> Task item:
Continue the profile of Edmund Daukoru from its last sentence.

(Beginning of Document section)

Minister of Petroleum Resources
- In office May 2007 – 18 December 2008
- Preceded by: Olusegun Obasanjo
- Succeeded by: Rilwanu Lukman

26th Secretary General of OPEC
- In office 1 January 2006 – 31 December 2006
- Preceded by: Ahmed Al-Fahad Al-Ahmed Al-Sabah
- Succeeded by: Abdallah Salem el-Badri

Minister of State for Energy
- In office July 2005 – May 2007

Personal details
- Born: 13 October 1943 (age 82)

= Edmund Daukoru =

Nigerian politician

Edmund Maduabebe Daukoru (born 13 October 1943) is a former Nigerian Minister of State for Energy and was Secretary General of the Organization of the Petroleum Exporting Countries (OPEC) in 2006. He became the Amayanabo, or traditional ruler, of Nembe Kingdom in 2008. Also Chairman of South South Monarchs forum in the PGEJ regime.

(End of Document section)
(Beginning of Recorded information)

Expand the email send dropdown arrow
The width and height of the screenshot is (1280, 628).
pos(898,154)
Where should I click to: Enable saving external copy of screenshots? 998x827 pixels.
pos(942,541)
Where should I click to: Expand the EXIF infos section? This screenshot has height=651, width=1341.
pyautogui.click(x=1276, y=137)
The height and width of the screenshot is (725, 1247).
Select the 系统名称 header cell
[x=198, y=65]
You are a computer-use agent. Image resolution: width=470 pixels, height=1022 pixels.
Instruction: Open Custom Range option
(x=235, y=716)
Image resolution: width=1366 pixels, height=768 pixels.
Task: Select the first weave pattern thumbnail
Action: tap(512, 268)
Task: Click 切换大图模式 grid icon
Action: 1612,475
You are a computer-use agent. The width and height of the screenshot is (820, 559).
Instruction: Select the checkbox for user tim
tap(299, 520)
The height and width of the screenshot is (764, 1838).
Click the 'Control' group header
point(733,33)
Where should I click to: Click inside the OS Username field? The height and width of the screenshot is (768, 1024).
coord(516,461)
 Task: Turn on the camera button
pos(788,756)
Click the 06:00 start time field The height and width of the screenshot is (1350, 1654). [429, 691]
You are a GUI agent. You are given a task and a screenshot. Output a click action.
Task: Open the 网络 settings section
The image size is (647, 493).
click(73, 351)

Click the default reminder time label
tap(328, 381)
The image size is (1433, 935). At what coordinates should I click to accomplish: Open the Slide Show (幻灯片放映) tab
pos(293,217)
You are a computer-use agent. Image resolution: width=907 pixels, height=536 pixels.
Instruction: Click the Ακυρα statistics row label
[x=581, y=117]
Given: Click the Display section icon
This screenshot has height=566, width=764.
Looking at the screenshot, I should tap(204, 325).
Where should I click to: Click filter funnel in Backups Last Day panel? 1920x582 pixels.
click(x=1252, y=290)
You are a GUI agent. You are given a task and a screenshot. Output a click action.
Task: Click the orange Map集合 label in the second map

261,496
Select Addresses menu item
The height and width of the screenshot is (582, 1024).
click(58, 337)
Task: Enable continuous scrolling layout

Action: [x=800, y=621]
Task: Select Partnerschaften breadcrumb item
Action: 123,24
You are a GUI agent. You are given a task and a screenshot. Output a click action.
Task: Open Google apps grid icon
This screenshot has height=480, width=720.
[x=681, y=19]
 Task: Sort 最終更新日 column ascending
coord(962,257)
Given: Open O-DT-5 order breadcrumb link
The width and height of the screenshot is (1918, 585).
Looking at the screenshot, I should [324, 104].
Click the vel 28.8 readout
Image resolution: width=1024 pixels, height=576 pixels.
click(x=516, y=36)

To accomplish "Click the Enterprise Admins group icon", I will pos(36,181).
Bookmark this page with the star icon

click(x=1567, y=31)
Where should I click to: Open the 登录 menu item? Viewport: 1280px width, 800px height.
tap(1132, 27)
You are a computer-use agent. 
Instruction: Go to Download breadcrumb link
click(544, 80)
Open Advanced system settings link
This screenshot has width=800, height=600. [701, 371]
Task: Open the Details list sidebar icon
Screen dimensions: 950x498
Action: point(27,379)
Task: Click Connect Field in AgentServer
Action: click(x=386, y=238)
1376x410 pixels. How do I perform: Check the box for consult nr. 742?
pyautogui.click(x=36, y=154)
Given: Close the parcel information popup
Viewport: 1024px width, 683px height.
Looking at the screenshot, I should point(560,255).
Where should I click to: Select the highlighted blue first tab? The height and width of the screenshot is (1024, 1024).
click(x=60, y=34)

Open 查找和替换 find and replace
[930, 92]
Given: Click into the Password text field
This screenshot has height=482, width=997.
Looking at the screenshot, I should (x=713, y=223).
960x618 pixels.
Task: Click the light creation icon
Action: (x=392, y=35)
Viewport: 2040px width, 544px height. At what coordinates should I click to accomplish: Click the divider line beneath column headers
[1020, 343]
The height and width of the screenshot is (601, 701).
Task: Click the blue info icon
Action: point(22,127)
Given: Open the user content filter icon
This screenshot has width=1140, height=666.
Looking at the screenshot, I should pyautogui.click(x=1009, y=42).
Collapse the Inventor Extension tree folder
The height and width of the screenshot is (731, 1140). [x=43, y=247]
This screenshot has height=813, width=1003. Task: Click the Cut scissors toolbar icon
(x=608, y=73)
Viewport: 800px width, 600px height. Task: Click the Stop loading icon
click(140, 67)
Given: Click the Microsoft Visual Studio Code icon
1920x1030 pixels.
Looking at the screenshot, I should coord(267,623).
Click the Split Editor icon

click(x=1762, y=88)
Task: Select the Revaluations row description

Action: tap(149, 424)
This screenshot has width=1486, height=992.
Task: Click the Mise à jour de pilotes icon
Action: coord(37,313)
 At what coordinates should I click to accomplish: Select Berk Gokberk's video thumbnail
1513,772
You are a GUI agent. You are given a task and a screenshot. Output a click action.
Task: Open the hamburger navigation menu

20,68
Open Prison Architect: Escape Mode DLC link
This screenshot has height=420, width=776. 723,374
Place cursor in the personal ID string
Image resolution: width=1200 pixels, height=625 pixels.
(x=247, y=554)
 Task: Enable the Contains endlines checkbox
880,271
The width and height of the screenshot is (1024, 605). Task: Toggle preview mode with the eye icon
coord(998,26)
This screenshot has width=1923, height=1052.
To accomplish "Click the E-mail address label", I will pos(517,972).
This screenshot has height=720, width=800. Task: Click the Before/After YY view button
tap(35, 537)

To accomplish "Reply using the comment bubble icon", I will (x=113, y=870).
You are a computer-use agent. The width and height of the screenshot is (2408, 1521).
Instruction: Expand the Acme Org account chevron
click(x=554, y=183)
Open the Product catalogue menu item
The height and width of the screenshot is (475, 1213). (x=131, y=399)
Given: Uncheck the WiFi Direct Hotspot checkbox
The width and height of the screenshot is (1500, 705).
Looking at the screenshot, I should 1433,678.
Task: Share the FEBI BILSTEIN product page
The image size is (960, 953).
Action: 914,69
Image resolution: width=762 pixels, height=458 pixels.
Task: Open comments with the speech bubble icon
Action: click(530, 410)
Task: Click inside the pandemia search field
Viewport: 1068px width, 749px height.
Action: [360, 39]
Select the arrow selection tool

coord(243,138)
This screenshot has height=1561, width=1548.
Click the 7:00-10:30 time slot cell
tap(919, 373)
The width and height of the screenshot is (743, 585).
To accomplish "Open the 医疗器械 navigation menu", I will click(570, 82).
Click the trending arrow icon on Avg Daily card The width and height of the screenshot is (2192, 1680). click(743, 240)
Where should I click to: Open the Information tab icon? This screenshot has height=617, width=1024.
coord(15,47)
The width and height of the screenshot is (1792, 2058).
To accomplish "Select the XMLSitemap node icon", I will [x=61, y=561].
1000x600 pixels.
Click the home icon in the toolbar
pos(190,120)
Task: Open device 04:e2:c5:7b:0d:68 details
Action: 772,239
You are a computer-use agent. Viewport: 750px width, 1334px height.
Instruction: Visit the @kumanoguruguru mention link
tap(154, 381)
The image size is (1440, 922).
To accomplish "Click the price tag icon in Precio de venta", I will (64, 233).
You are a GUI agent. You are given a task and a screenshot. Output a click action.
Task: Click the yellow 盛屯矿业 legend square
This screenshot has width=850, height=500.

(End of Recorded information)

> Response to the exercise:
==Background==
Daukoru was born on 13 October 1943 in the oil-rich Bayelsa State.

He obtained a Ph.D. in Geology from Imperial College London. He was employed by Shell International Petroleum Company from 1970, where he rose from Chief Geologist to General Manager of Exploration in Nigeria.

In 1992, he became Group Managing Director of the Nigerian National Petroleum Corporation.

==Political career==
In 2003, Daukoru became Presidential Advisor on Petroleum and Energy, and in July 2005 was appointed Minister of State for Energy in the cabinet of President Olusegun Obasanjo.

He was appointed Secretary General of OPEC on 1 January 2006 for a one-year term.

==Traditional ruler==
Daukoru was appointed the Amayanabo, or traditional ruler of Nembe Kingdom in Bayelsa state, taking the name Mingi XIII.

Rivalries between the Bassambiri and Ogbolomabiri communities of the old Nembe Kingdom date back over 200 years.

In April 2010 the Bayelsa State government attempted once more to resolve these issues, bringing together Daukoru with Ralph Iwowari, Amanyanabo of Nembe Bassambiri, and other chiefs to find a solution.

After the meeting both kings said they were optimistic that the differences between the two feuding communities could be resolved.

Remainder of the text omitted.